Diese meine Eindrücke gebe ich deswegen bekannt,
weil ich mir bewusst bin, dass die Wahl des Zeugen in den Pro
zessen des Herrn K. von grosser Bedeutung ist und ein Missgriff
schwere Folgen haben könnte. Er war, wie gesagt, so freundlich
zu mir und hat mich so dringend zu weiteren Besuchen und zur
Anbahnung eines näheren Verkehres aufgefordert, dass ich ihm
nicht gerne Unrecht täte und insbesondere ihn nicht verletzen möch
te, aber der erste Eindruck, der meistens richtig ist, war eben
so, wie ich ihn oben geschildert habe.


Ich bitte, diese Mitteilung zur Kenntnis zu neh
men und an Herrn K. weiterzuleiten, dem Sie auch meine besten
Grüsse bestellen wollen.


Mit dem Ausdrucke der vorzüglichsten Hochachtung
und mit besten Grüssen


Ihr ergebener:
Dr.
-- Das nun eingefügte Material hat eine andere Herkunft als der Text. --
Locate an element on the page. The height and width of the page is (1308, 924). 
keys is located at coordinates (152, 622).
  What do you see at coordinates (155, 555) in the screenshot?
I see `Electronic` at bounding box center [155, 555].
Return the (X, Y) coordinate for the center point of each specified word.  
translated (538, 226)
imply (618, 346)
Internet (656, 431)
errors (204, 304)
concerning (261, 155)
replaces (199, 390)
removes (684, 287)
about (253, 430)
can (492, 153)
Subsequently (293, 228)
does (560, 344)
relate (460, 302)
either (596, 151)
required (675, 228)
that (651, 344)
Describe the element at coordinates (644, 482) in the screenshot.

Turnovsky


P.S.


Ich habe seinerzeit Herrn K. den mir von ihm eingesendeten
vorbereitenden Schriftsatz ausgefolgt. Die neunte Seite des
Schriftsatzes habe ich aus Versehen in den Akten behalten.
Zwecks Vorbereitung der Aussage des Herrn Fischer bitte ich
um nochmalige Einsendung des Schriftsatzes, den ich Ihnen
nach der Einvernahme gleich retournieren kann.